───── QUOTED PASSAGE ─────

THE hunt for a sex offender wanted by police investigating a prostitute’s murder is over – and a man is now being questioned about the brutal killing.

The nationwide alert was sounded after Peter McDonagh vanished from a bail hostel in West Yorkshire.

But the manhunt ended on Friday after he walked into a police station almost 250 miles away in Canterbury, Kent.

Over the weekend, South Yorkshire detectives have been questioning him over the death of 25-year-old Michaela Hague, who was killed in Sheffield in 2001.

There had been sightings of McDonagh as far apart as Manchester, Carlisle and Aberdeen since he went missing on February 11.

Police wanted to speak to him after new evidence had come to light about Ms Hague’s death.

McDonagh had been in a hostel in West Yorkshire.

The manhunt had been co-ordinated by West Yorkshire Police, but McDonagh was taken back to a police station in Sheffield for questioning by South Yorkshire detectives.

Mother-of-one Miss Hague was stabbed 19 times in her back and neck in a secluded car park on Bonfire Night 2001.

She was found dying at Spital Fields and spoke to the police officer who found her before dying a short time later at Sheffield’s Northern General Hospital.

Pc Richard Twigg radioed details of the man back to base as he cradled the woman.

He later wrote the description down on his hand as Ms Hague was taken to the Northern General Hospital where she died that night.

She lived with her partner and five-year-old son in the Pitsmoor area of Sheffield.

She had been picked up by a man on Bower Street and was attacked after going with him to a secluded spot near the city centre.

Another prostitute found her in a pool of blood and called the police.

Pc Twigg was one of the first officers on the scene. He wrapped his jacket around Ms Hague to keep her warm.

He said: “I could see she was in a bad way, but she was able to give me a very brief description of the man and his car.”

A reconstruction of eventswas shown on BBC’s Crimewatch series.

─────

PROMPT
Reproduce everything from "But the manhunt" down to "on February 11." in the report, word for word. Rely on the report above and nothing else.

───── INFORMATION PROVIDED ─────

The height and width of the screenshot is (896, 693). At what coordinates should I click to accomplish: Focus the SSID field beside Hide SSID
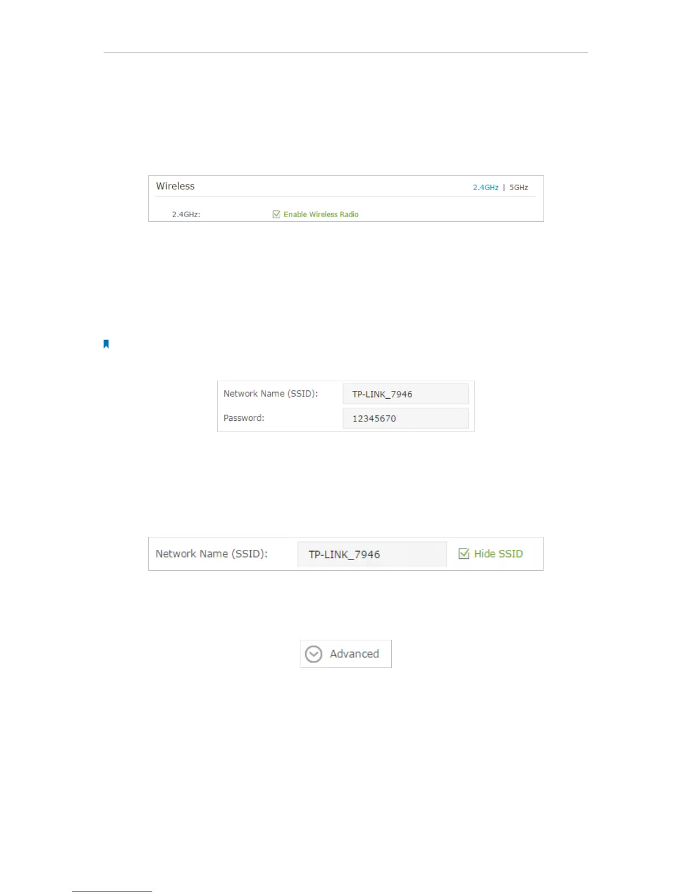click(372, 554)
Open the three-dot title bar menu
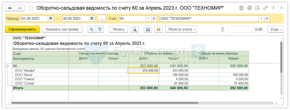This screenshot has height=110, width=290. 274,8
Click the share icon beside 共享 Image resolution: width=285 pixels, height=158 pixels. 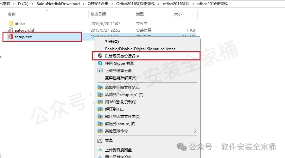tap(100, 140)
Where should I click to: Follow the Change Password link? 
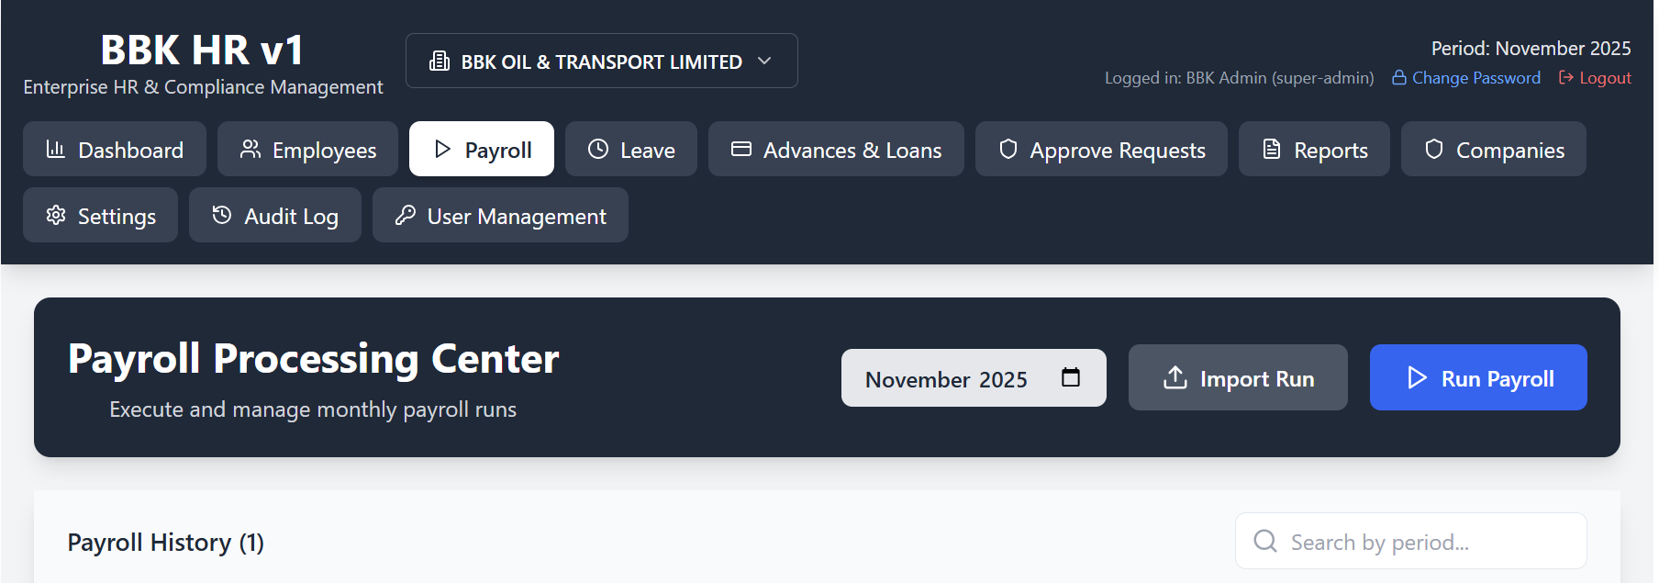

─────

COMPLETED TASK
But the manhunt ended on Friday after he walked into a police station almost 250 miles away in Canterbury, Kent.

Over the weekend, South Yorkshire detectives have been questioning him over the death of 25-year-old Michaela Hague, who was killed in Sheffield in 2001.

There had been sightings of McDonagh as far apart as Manchester, Carlisle and Aberdeen since he went missing on February 11.